EXCERPTED TEXT –
My first hours with PCLINUXOS

As a mentioned in my previous post I spent a little time last night installing PCLINUXOS on my laptop. Other than my machine at work most of my computer time is spent on this laptop and dealing with Ubuntu Hardy Heron was starting to take its toll on me.

I installed the MiniMe version of the distro, the Live CD of which weighs in at just over 200MB. It’s meant to be just enough to get get everything up and running so you can then, through ATP or Synaptic, install just the software you want. This was one of the major appeals of this Distro to me. The reason I gave up on Window, while I doubt I’ll ever run OSX, and why I’m moving away from Ubuntu is that I don’t so much extra crap built into the OS from the start. I want my operating system to operate my system, I’ll take care of the rest.

First Impressions

The first thing I noticed what that PCLINUXOS was able to start using the broadcom wifi in my laptop right out out of the gate. I opened up the network configuration tool and it asked me if I wanted to use the windows driver for via ndiswrapper for the card since there is no linux driver. I said yes and was done. In Ubuntu I had to use the wired ethernet to search Ubuntu’s forums for the right driver to use and instructions on how to set up ndiswapper.

DATA EXCERPTS –
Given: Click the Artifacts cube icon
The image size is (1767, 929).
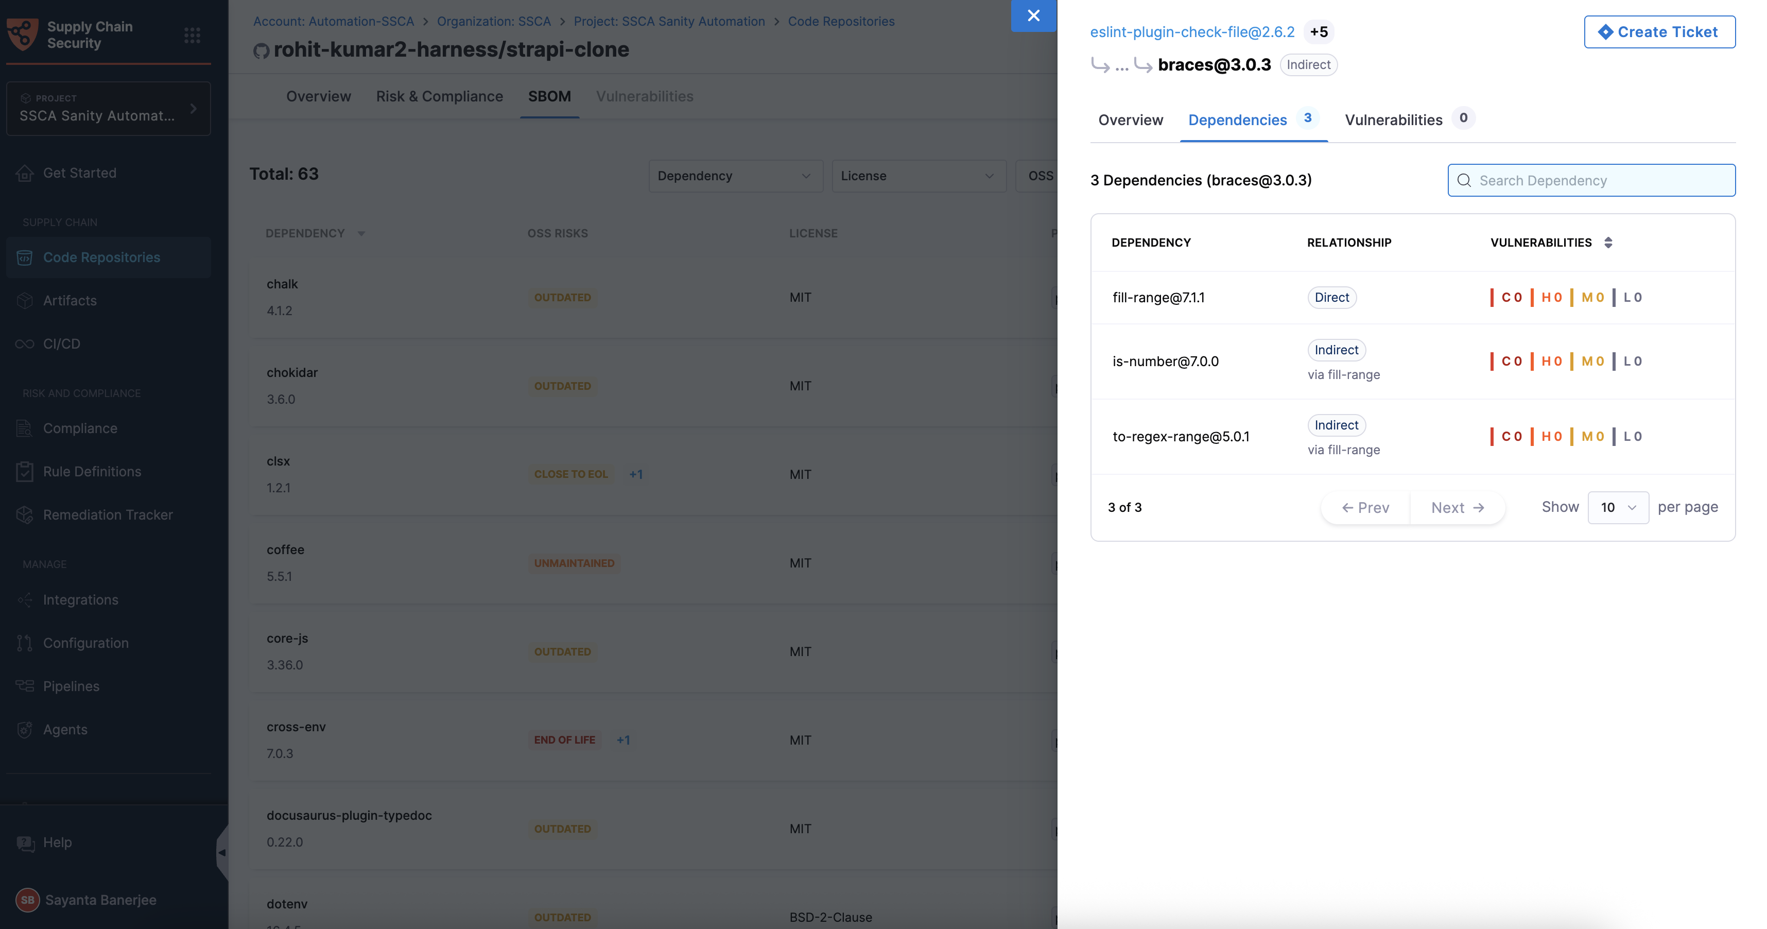Looking at the screenshot, I should [25, 301].
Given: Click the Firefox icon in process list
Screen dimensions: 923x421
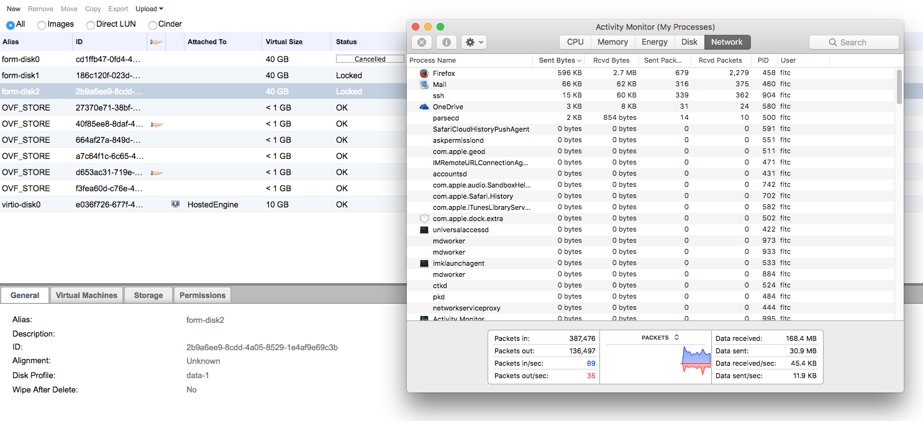Looking at the screenshot, I should [x=424, y=73].
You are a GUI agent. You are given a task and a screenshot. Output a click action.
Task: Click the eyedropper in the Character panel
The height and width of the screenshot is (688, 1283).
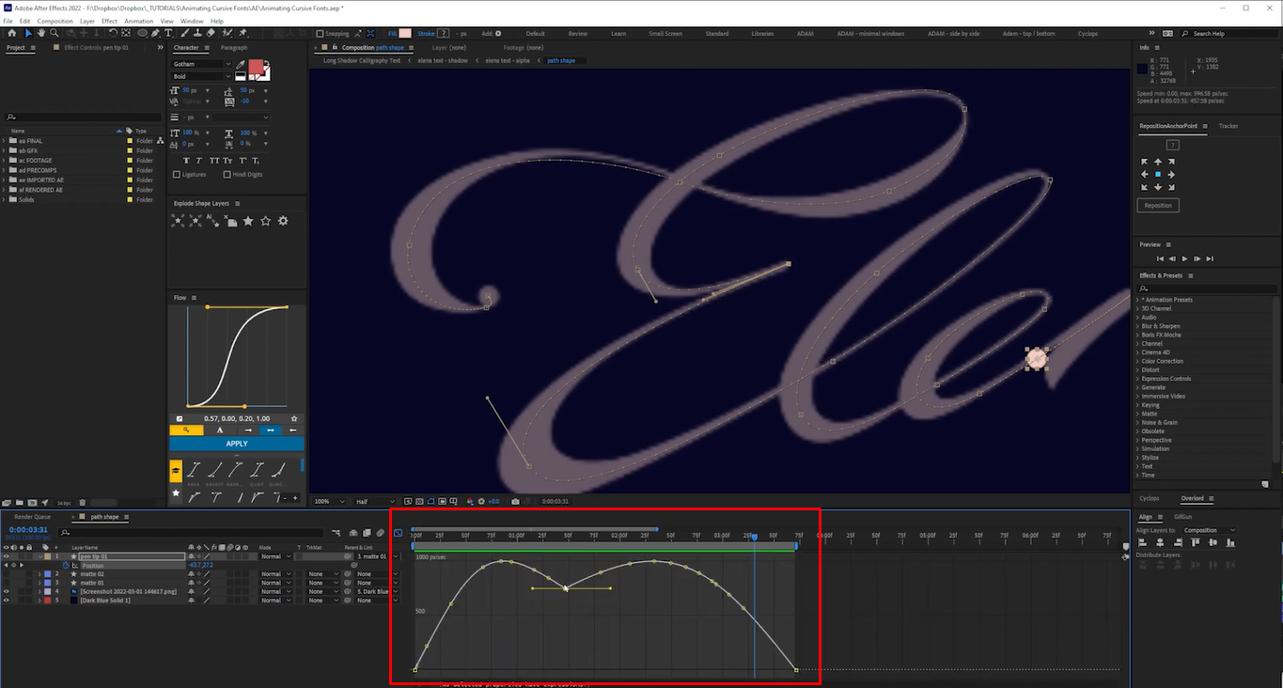[241, 64]
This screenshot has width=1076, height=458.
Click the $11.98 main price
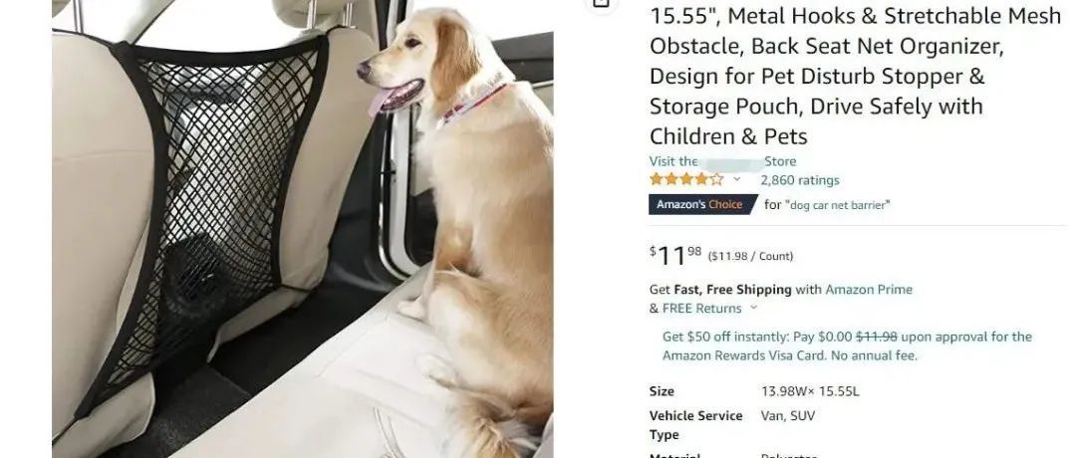(675, 255)
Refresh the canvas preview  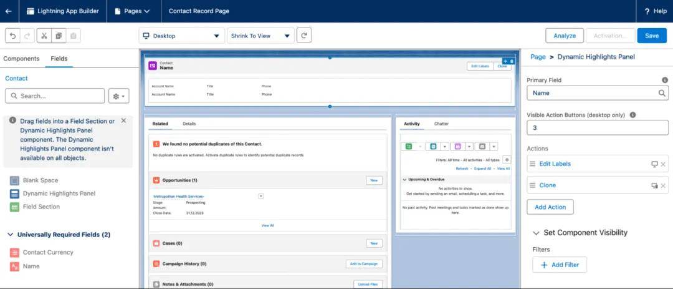coord(304,36)
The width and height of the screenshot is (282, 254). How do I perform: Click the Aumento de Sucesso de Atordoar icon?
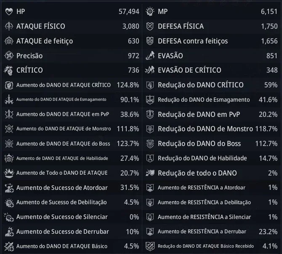9,188
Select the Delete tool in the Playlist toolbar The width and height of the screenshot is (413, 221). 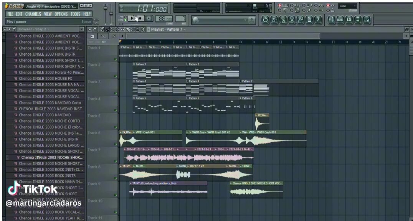pos(112,30)
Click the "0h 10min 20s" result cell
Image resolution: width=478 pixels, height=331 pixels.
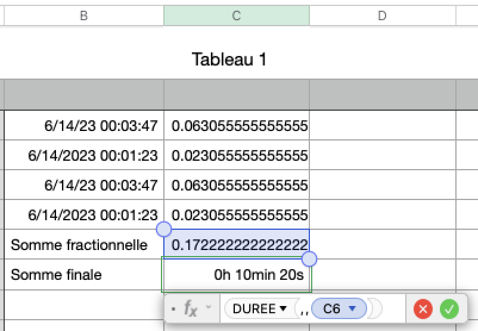click(237, 274)
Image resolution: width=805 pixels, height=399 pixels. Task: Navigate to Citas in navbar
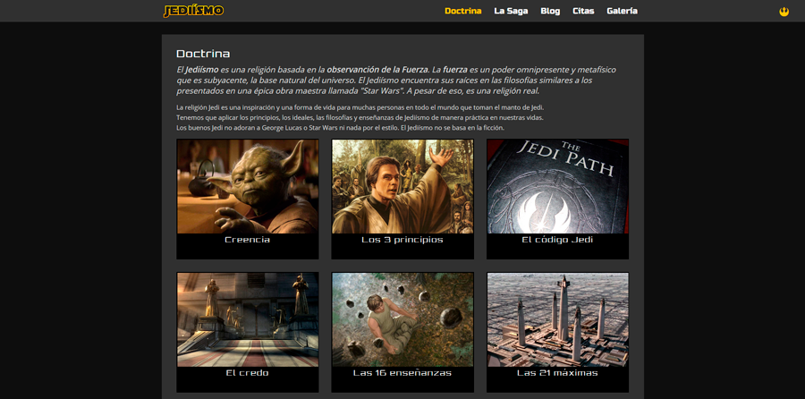(583, 11)
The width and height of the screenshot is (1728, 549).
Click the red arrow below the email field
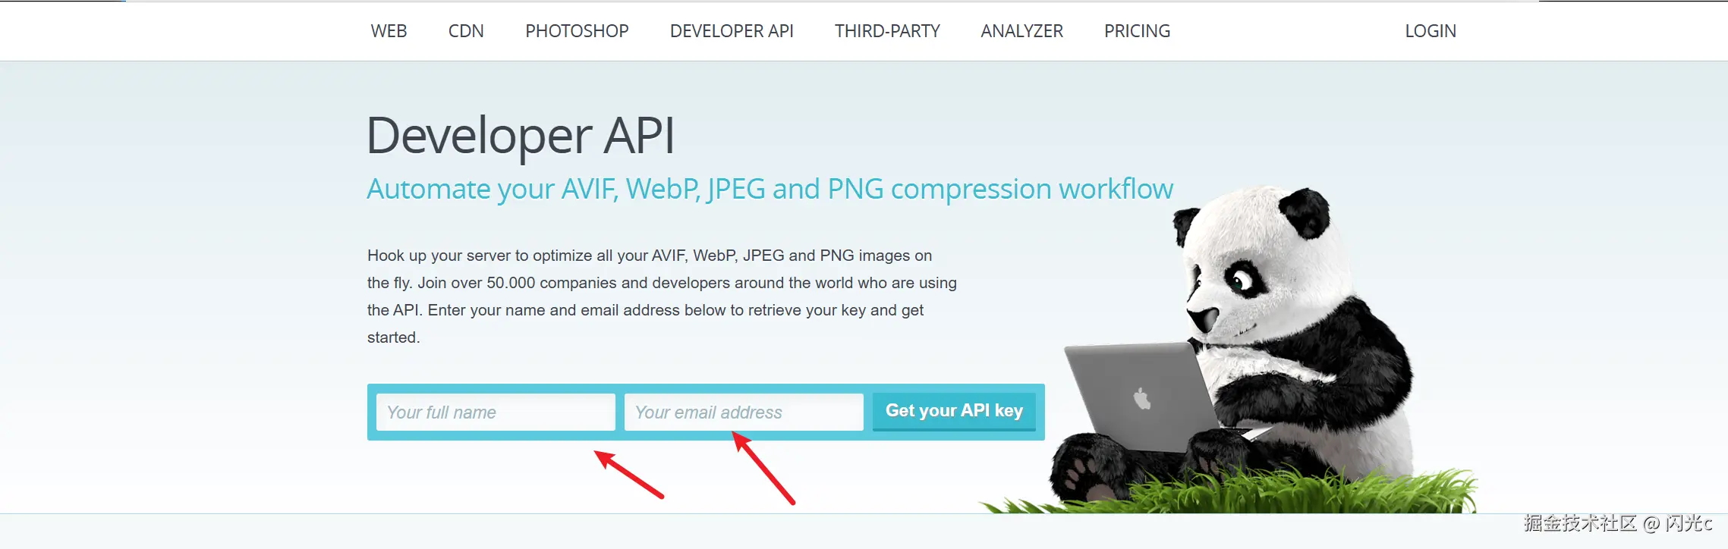click(x=763, y=467)
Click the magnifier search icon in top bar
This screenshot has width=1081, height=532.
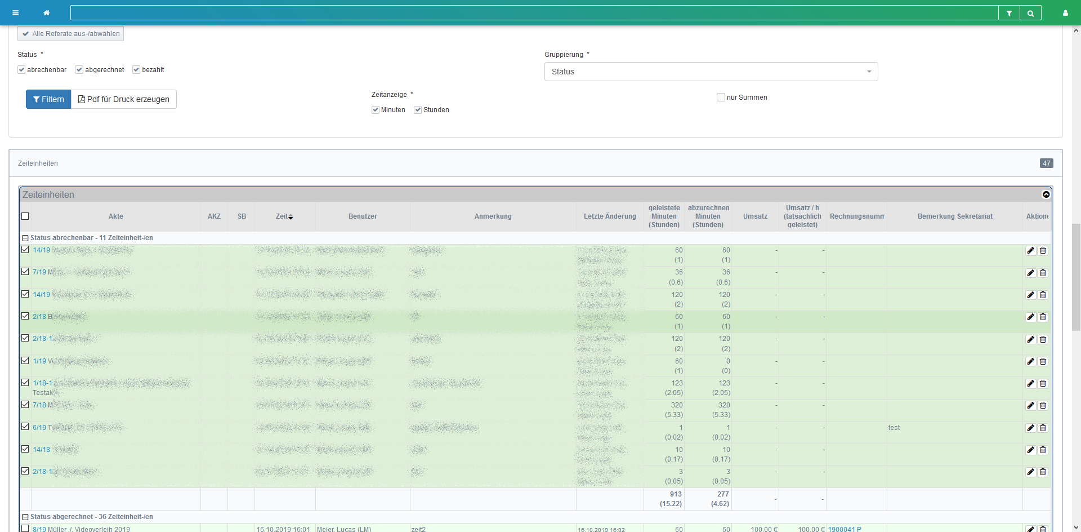(x=1030, y=13)
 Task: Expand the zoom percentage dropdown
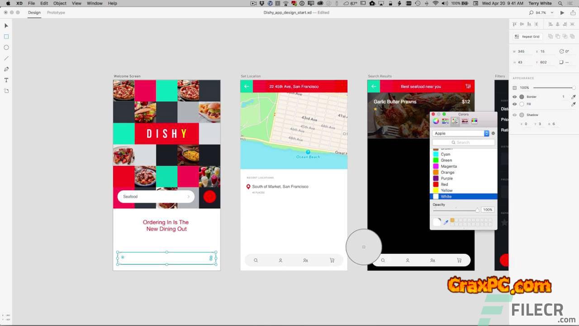click(x=552, y=13)
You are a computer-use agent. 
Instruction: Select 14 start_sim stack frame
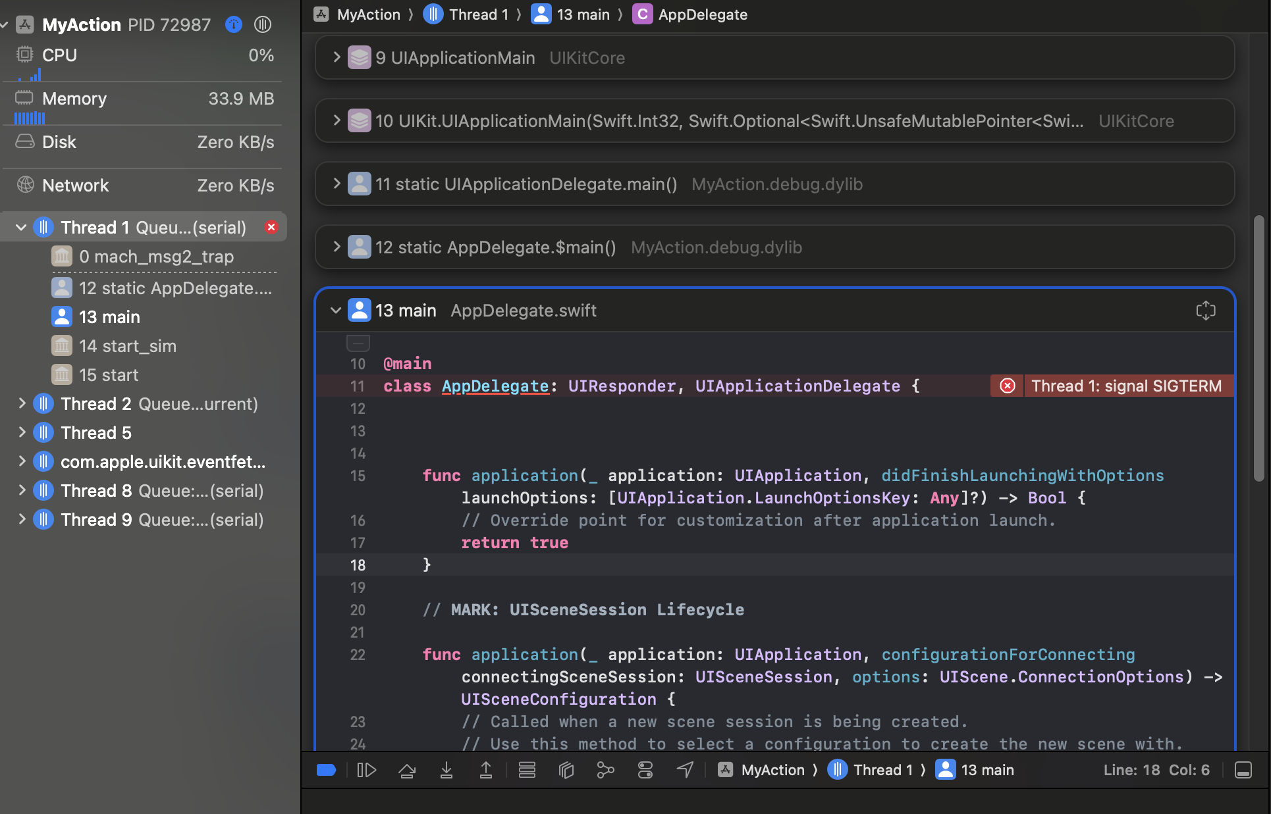pyautogui.click(x=128, y=346)
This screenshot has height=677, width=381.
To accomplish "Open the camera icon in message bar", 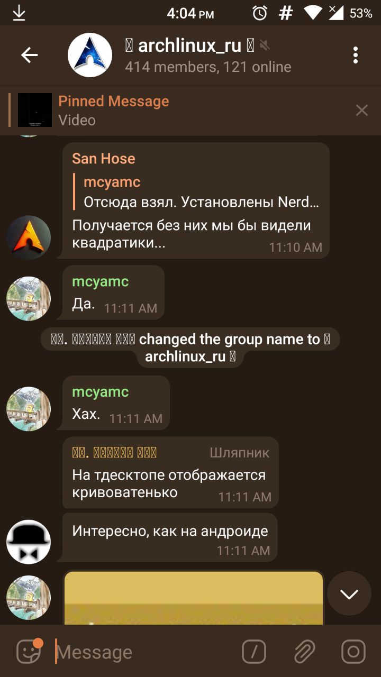I will (x=353, y=652).
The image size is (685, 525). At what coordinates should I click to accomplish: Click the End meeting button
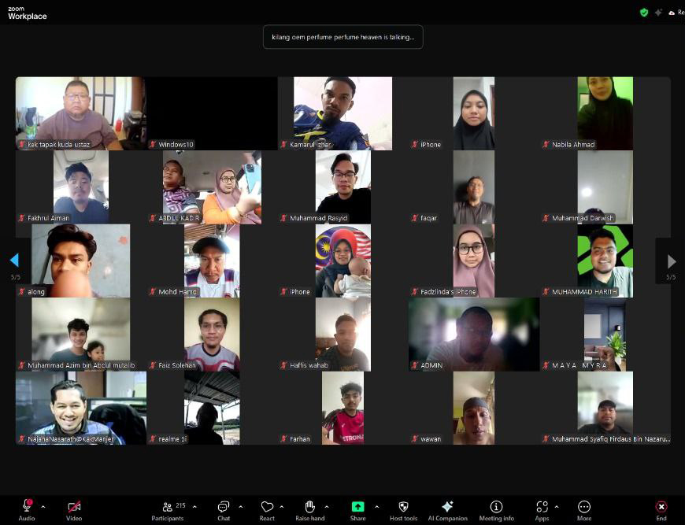(x=661, y=508)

PROBLEM DETAILS –
Condense the paragraph of the PCLINUXOS post that begins "The first thing I noticed" into a short bulleted list of its main facts.

TASK RESULT –
- PCLINUXOS could use the laptop's Broadcom wifi immediately.
- Because the card has no Linux driver, the network configuration tool offered to use the Windows driver through ndiswrapper, and accepting was all it took.
- In Ubuntu, the writer had to use wired ethernet to search Ubuntu's forums for the right driver and for instructions on setting up ndiswrapper.